Painting has given me purpose

Since my diagnosis, I’ve made it my mission to keep my brain stimulated.  

Painting hasn’t just given me an outlet, it’s given me a purpose. Putting my memories onto a canvas means Alzheimer’s can never steal them.  

I have found art really helps to neutralise the lonely, negative anxiety of living with my diagnosis. The churning insecurity and frantic panic that comes over you when the shutters come down and your brain goes blank. Painting helps pull me back into the here and now. It fills my head with colour. There is no need for what we perceive to be a natural thought pattern. I can swirl and swish my paintbrush in any direction. It’s happiness on a palette. 

My paintings are definitely not ‘fine art’, but they are an attempt to keep a grip on the here and now.
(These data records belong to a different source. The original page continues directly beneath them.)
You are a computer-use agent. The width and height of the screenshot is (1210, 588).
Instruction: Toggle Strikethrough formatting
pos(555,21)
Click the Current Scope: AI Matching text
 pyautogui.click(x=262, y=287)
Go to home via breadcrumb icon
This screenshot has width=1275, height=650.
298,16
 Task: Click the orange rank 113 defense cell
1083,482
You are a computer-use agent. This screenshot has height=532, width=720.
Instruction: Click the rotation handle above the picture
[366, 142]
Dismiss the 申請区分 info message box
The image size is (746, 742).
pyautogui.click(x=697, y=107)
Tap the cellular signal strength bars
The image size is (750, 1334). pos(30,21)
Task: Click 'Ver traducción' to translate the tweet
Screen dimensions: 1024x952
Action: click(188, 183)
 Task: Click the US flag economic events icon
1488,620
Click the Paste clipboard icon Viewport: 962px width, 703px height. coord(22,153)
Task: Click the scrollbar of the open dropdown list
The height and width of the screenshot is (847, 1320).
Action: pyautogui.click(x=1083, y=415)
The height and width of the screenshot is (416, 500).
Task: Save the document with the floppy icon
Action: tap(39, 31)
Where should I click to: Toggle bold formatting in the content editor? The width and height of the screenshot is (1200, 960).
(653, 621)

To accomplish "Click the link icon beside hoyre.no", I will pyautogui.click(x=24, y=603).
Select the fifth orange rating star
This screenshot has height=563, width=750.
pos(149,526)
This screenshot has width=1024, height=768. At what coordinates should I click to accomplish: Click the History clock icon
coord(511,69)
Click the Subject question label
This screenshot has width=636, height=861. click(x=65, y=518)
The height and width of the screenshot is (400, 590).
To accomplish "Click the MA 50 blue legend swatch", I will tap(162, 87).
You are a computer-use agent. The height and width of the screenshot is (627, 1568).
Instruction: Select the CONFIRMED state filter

They tell a story from the inside looking out with Alzheimer’s.  

Becoming a hand-catcher

I also find purpose in being a hand-catcher. You might be wondering what this means.  

When you’re diagnosed with dementia, it can feel like you’re falling. And you can feel so, so alone. What you need is someone to reach out their hand, clasp yours and pull you back up. To tell you it’s going to be okay. Tell you there’s a whole lot of living to be done. That’s what a hand-catcher does. It’s why I share my experience. There’s a lot of sadness with dementia. And until we have a cure, we need more hand-catchers.  

It may sound strange, but I consider myself so lucky. Yes, I have Alzheimer’s and yes, it gets the better of me some days. But I am surrounded by people I love, and who love me. George and my two daughters are by my side. I still find so much joy in the world.  

And while I can, I’ll keep choosing to smile.